» Directions for this task:
Copy everything verbatim from the line containing "Pick the circled date 7" down to the line containing "pyautogui.click(x=525, y=192)", both of those lines included, and leave the pictures out of your answer.

» Supplied material:
────────────────────

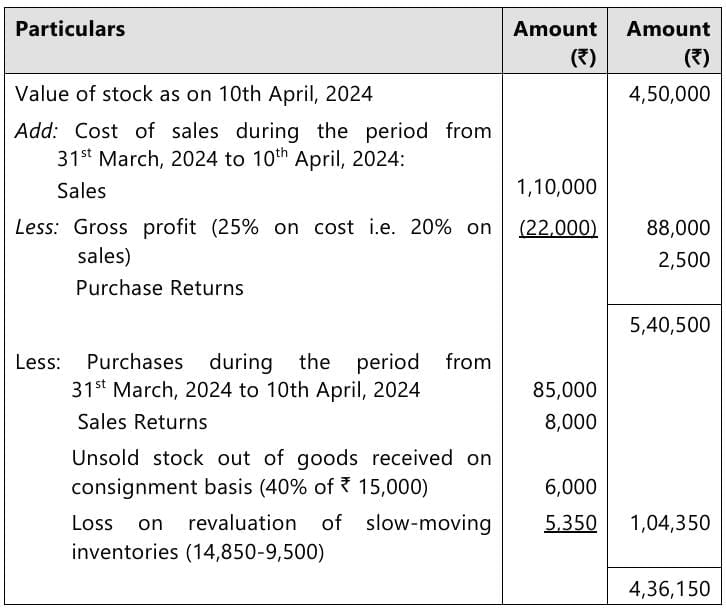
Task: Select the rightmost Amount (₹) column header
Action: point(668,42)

────────────────────

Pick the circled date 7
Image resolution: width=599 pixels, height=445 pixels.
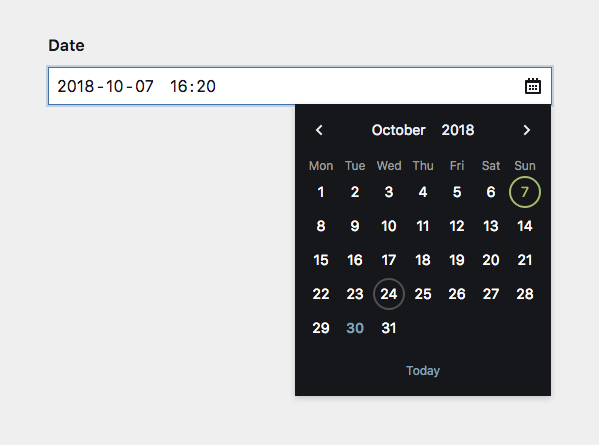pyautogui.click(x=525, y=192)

────────────────────

» Result:
Pick the circled date 7
Image resolution: width=599 pixels, height=445 pixels.
pyautogui.click(x=525, y=192)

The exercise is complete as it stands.